▶ WHAT IS NEEDED:
Format the lines below as a numbered list, starting at the line that contains "at (122, 114)." and ending at the line that contains "This screenshot has width=1734, height=1338.", and leave out any blank lines.

DATASET EXTRACT START

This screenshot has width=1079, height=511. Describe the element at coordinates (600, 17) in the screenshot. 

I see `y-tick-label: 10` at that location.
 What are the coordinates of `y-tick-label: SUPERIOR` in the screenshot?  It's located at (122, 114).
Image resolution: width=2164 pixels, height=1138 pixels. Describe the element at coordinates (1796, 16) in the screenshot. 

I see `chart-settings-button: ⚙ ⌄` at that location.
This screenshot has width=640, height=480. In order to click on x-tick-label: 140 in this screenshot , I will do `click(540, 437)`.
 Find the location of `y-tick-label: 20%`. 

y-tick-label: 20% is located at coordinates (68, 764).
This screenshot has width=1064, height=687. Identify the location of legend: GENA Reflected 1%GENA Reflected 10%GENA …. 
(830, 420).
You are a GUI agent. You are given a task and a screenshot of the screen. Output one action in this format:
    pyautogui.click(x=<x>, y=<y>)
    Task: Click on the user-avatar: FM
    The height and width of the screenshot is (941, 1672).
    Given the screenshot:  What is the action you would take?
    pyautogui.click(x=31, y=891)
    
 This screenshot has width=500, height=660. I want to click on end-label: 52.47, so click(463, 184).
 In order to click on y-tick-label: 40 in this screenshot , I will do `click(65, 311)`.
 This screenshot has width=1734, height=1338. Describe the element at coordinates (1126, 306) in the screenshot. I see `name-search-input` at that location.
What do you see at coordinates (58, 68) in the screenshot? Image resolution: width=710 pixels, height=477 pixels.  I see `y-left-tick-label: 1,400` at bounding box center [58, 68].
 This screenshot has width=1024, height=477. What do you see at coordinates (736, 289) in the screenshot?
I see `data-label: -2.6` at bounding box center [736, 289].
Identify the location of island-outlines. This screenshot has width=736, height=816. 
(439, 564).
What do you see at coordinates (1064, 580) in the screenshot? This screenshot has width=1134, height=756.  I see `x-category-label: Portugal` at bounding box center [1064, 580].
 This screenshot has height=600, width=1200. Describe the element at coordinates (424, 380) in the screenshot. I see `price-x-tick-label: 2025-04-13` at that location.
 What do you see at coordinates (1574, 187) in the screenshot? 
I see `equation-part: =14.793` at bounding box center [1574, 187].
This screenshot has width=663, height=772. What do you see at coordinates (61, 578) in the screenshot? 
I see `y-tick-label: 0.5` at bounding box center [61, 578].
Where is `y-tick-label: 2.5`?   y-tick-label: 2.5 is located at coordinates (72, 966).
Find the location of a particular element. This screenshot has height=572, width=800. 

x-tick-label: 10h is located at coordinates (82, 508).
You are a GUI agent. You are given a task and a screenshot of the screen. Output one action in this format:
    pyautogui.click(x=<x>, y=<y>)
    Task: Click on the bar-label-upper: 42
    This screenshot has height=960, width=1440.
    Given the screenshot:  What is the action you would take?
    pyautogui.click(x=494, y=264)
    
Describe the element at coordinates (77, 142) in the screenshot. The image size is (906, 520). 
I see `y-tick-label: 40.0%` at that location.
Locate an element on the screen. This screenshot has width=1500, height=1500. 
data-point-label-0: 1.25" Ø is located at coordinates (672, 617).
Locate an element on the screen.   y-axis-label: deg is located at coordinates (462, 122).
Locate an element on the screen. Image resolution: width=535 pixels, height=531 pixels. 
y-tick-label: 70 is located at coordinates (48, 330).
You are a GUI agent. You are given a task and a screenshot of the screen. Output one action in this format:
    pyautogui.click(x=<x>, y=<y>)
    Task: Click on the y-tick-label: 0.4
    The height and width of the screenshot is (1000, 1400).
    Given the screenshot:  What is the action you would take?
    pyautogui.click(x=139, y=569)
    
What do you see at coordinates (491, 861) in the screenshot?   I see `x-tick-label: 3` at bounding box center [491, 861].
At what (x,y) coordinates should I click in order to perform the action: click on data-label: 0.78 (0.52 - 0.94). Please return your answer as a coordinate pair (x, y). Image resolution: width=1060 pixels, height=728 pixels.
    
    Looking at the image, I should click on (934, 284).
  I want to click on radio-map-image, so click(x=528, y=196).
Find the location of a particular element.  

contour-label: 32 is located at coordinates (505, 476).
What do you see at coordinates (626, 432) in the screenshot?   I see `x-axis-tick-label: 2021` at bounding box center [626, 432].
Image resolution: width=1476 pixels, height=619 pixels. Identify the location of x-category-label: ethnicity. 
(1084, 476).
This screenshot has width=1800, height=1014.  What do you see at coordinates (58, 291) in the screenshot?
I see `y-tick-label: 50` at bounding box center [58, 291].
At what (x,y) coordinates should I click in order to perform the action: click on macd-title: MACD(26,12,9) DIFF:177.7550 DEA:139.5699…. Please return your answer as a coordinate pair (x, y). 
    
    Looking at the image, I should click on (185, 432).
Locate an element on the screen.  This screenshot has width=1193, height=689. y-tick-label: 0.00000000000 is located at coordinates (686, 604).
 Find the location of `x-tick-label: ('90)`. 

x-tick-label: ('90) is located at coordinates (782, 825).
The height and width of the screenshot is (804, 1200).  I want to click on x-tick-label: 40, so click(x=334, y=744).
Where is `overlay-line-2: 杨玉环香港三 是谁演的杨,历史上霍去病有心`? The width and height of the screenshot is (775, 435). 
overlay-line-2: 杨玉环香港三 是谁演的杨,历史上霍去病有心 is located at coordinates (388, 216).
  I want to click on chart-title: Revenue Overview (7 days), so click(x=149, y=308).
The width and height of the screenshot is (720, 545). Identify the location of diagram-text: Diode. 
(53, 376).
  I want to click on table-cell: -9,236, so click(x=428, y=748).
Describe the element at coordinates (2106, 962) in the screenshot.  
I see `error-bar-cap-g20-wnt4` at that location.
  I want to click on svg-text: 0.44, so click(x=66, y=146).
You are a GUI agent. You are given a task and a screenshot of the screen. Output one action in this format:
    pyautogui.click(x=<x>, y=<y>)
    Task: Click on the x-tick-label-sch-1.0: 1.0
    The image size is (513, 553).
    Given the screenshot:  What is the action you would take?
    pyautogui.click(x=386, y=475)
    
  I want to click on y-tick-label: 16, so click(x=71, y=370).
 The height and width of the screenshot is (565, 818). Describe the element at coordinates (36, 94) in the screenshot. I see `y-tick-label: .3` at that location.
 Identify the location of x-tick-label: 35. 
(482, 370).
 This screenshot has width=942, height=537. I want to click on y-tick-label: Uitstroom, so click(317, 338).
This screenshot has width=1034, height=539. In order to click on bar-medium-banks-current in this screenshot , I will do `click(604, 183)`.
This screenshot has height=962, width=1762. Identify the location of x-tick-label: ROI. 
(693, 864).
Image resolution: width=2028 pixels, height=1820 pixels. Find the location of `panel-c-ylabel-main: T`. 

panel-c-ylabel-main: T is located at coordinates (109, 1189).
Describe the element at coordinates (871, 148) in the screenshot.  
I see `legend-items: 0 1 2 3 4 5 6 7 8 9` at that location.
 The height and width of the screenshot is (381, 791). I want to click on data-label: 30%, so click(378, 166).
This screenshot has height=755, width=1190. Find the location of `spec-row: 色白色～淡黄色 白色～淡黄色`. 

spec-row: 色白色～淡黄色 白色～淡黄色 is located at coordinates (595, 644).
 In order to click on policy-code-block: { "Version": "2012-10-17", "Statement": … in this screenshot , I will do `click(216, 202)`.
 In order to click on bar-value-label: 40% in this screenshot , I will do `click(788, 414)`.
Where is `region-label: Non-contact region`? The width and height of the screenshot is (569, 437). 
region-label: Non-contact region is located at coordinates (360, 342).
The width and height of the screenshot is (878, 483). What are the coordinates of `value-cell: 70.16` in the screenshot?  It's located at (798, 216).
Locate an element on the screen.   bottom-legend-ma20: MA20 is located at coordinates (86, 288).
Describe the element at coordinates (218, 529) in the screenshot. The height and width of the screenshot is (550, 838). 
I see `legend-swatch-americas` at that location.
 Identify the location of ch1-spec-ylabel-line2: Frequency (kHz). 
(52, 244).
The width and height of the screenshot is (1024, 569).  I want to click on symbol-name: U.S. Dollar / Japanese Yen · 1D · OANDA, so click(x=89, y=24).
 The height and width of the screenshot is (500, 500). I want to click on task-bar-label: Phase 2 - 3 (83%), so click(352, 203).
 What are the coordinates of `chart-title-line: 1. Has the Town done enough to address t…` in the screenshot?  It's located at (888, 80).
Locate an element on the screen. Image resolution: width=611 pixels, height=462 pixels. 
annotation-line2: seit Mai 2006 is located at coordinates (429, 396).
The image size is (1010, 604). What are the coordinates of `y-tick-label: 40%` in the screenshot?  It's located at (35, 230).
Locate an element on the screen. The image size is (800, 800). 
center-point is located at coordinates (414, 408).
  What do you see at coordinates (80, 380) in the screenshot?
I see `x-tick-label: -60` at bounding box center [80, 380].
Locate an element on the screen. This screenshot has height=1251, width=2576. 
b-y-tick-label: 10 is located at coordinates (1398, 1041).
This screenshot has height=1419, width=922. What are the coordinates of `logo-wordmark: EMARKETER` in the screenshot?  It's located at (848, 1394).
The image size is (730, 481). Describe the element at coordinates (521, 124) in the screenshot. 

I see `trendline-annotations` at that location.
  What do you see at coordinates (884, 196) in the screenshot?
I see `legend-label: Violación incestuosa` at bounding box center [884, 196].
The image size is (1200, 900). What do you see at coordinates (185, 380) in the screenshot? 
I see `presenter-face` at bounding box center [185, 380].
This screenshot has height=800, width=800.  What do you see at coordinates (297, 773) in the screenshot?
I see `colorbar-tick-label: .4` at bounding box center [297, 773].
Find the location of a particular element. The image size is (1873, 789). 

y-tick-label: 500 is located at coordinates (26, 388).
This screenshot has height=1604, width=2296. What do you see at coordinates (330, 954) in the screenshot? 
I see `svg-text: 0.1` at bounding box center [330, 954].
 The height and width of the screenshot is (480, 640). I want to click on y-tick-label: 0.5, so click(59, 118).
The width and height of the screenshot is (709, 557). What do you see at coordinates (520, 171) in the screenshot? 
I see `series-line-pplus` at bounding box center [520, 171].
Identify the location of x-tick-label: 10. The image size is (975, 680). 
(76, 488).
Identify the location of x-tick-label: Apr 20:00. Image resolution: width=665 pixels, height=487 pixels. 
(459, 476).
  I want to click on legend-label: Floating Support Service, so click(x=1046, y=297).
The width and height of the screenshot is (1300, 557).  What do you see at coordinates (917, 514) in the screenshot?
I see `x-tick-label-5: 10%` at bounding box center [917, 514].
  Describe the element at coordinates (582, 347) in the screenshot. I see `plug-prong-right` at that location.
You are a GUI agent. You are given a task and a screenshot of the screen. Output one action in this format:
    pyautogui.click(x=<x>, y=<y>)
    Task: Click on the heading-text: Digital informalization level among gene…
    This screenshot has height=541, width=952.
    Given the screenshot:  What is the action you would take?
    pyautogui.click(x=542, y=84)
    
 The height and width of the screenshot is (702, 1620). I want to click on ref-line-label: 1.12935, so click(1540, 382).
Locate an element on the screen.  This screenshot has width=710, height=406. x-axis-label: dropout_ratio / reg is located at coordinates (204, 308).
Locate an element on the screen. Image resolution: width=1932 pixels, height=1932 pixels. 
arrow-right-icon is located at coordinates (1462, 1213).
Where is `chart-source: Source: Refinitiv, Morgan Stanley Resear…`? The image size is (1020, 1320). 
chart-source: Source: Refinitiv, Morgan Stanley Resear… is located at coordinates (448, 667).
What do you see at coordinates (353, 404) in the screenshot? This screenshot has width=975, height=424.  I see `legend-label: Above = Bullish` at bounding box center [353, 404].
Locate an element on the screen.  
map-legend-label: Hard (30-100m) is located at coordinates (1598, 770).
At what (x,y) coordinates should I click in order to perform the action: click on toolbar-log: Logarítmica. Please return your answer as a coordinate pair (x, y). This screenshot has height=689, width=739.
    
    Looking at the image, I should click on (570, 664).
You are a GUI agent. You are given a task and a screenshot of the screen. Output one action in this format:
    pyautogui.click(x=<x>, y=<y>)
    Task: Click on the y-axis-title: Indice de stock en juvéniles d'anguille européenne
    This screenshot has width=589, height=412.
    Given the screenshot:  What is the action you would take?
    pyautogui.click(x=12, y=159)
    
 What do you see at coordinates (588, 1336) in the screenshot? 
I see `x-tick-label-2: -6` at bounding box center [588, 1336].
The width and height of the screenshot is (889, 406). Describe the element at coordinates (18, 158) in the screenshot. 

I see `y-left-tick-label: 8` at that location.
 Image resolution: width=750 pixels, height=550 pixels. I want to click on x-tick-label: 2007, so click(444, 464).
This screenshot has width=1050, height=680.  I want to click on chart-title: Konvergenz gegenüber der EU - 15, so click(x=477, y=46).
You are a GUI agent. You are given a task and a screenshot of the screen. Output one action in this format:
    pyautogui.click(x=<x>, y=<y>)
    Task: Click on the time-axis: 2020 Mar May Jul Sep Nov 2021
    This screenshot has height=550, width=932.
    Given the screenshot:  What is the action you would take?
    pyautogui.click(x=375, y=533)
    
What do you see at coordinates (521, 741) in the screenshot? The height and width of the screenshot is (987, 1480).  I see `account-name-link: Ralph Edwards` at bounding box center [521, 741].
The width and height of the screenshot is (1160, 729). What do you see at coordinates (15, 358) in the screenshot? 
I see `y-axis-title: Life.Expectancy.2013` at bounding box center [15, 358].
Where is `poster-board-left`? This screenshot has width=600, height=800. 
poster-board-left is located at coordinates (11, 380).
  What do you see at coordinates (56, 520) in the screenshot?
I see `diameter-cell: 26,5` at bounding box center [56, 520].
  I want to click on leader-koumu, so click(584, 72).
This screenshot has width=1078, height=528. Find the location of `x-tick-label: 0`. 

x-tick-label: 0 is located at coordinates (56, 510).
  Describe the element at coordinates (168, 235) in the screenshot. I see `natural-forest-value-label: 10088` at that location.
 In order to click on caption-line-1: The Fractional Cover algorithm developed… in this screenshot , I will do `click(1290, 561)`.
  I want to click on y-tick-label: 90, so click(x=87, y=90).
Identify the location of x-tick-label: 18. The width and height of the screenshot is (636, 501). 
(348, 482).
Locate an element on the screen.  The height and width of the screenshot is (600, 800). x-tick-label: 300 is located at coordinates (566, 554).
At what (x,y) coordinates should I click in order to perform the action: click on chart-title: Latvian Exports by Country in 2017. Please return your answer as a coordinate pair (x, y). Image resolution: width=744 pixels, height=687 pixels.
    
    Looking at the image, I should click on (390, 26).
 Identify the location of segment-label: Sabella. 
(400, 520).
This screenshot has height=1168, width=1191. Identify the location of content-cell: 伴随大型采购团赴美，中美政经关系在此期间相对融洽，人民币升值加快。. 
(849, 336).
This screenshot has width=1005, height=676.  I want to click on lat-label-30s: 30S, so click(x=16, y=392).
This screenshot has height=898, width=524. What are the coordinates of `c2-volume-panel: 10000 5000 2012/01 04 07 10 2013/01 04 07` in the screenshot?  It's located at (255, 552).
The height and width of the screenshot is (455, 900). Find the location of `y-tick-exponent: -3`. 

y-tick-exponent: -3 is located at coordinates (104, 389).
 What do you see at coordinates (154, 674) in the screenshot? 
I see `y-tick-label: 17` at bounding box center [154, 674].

DATASET EXTRACT END

▶ ANSWER FOR THIS EXERCISE:
1.  What are the coordinates of `y-tick-label: SUPERIOR` in the screenshot?  It's located at (122, 114).
2. Image resolution: width=2164 pixels, height=1138 pixels. Describe the element at coordinates (1796, 16) in the screenshot. 
3. I see `chart-settings-button: ⚙ ⌄` at that location.
4. This screenshot has width=640, height=480. In order to click on x-tick-label: 140 in this screenshot , I will do `click(540, 437)`.
5.  Find the location of `y-tick-label: 20%`. 
6. y-tick-label: 20% is located at coordinates (68, 764).
7. This screenshot has width=1064, height=687. Identify the location of legend: GENA Reflected 1%GENA Reflected 10%GENA …. 
8. (830, 420).
9. You are a GUI agent. You are given a task and a screenshot of the screen. Output one action in this format:
10.     pyautogui.click(x=<x>, y=<y>)
11.     Task: Click on the user-avatar: FM
12.     The height and width of the screenshot is (941, 1672).
13.     Given the screenshot:  What is the action you would take?
14.     pyautogui.click(x=31, y=891)
15.  This screenshot has width=500, height=660. I want to click on end-label: 52.47, so click(463, 184).
16.  In order to click on y-tick-label: 40 in this screenshot , I will do `click(65, 311)`.
17.  This screenshot has width=1734, height=1338. Describe the element at coordinates (1126, 306) in the screenshot. I see `name-search-input` at that location.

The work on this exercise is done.